### Task prompt
Restate the records word for word. Include no pictures.

### Data provided

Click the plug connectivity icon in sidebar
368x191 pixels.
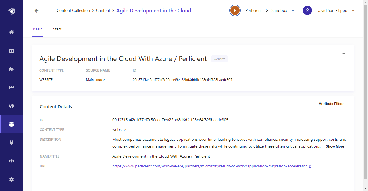(11, 142)
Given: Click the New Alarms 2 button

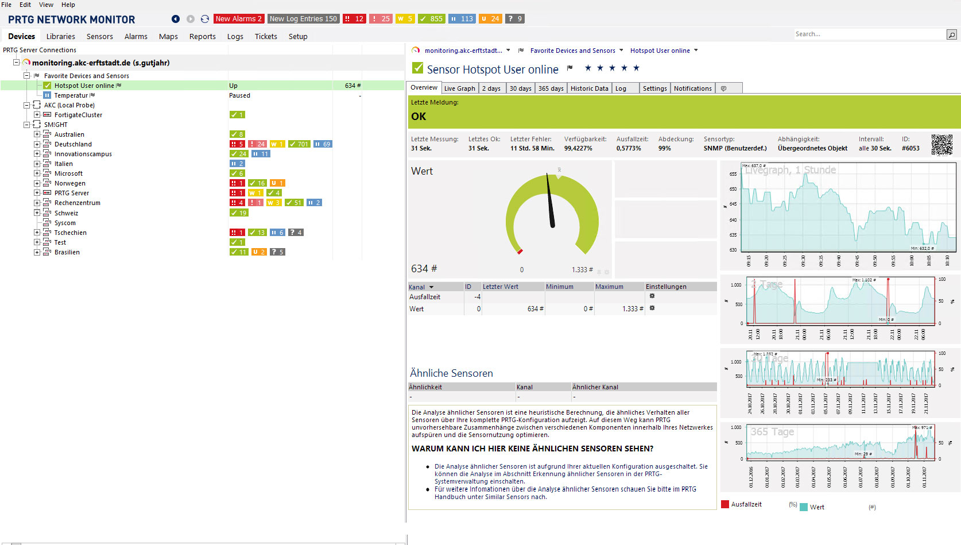Looking at the screenshot, I should [238, 19].
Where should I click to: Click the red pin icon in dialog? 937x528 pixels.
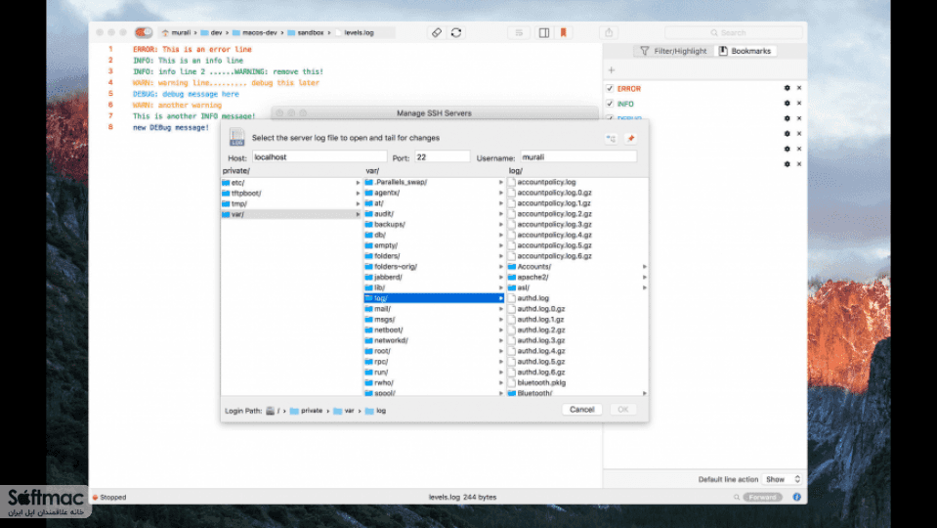coord(630,139)
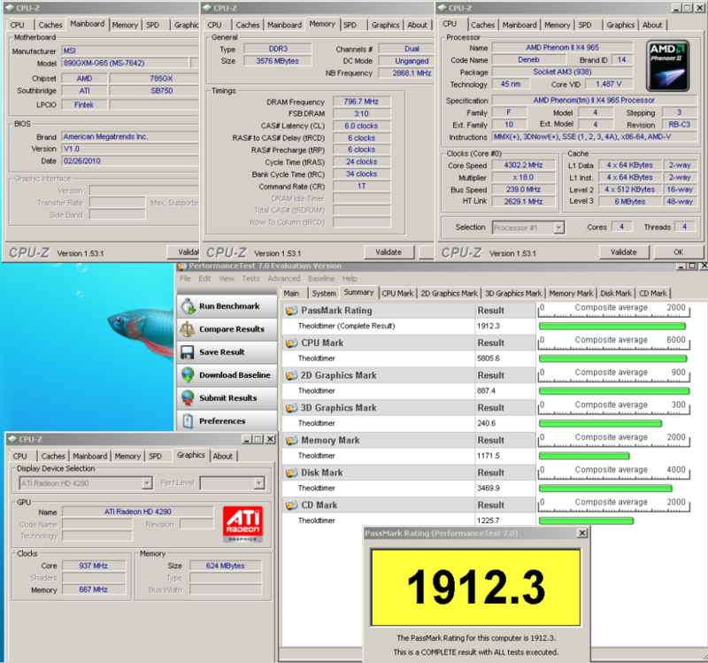The image size is (708, 663).
Task: Switch to the 3D Graphics Mark tab
Action: 512,293
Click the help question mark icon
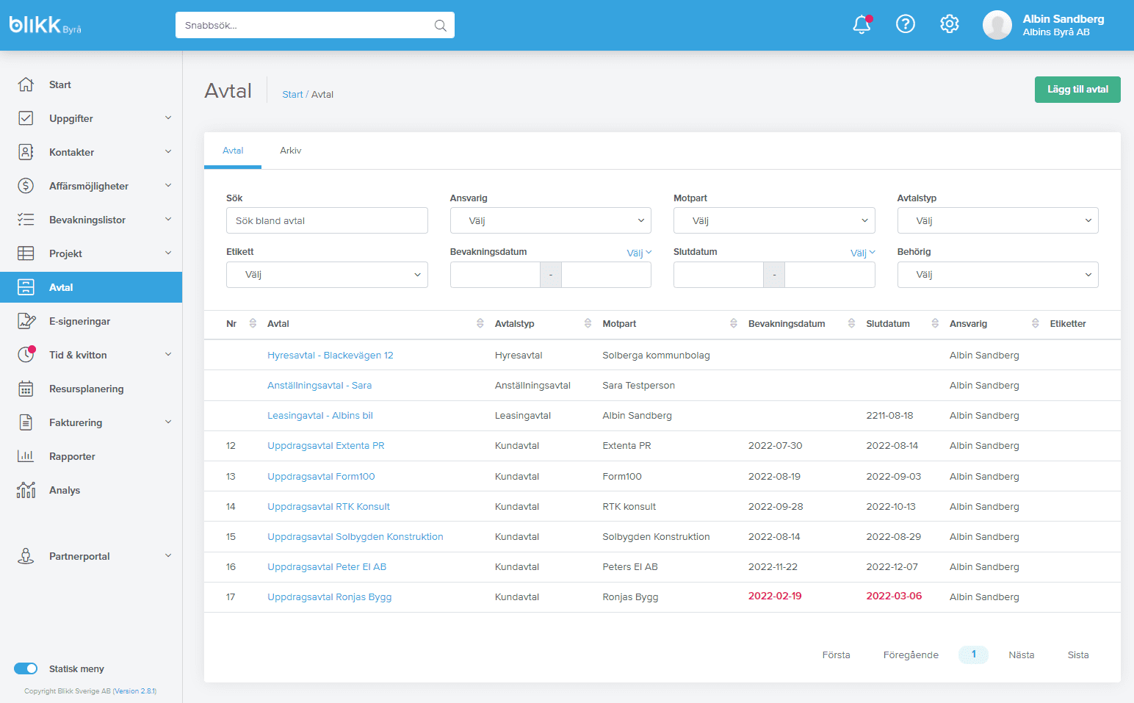Image resolution: width=1134 pixels, height=703 pixels. [906, 25]
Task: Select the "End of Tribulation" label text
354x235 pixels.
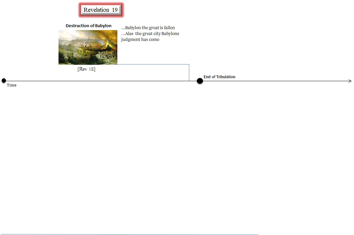Action: 219,77
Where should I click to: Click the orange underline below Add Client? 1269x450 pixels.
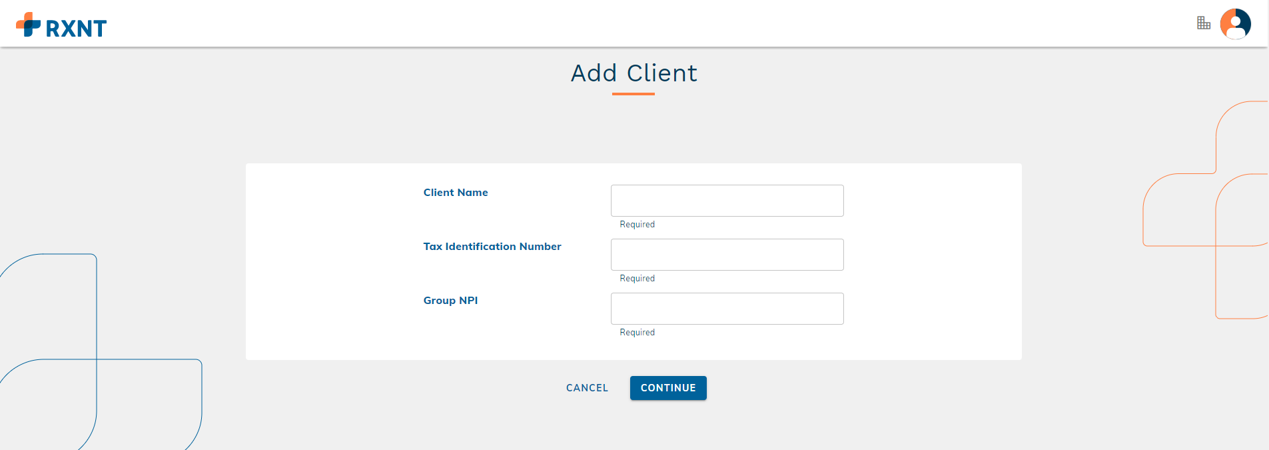pos(634,94)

### Output for this exercise
Click the plug connectivity icon in sidebar
368x191 pixels.
(11, 142)
Given: Click the New Alarms 2 button

Looking at the screenshot, I should [238, 19].
Where should I click to: Click the red pin icon in dialog? 937x528 pixels.
coord(630,139)
The image size is (708, 663).
Task: Switch to the 3D Graphics Mark tab
Action: 512,293
Click the help question mark icon
Image resolution: width=1134 pixels, height=703 pixels. [906, 25]
Task: Select the "End of Tribulation" label text
354x235 pixels.
Action: 219,77
Where should I click to: Click the orange underline below Add Client? 1269x450 pixels.
pos(634,94)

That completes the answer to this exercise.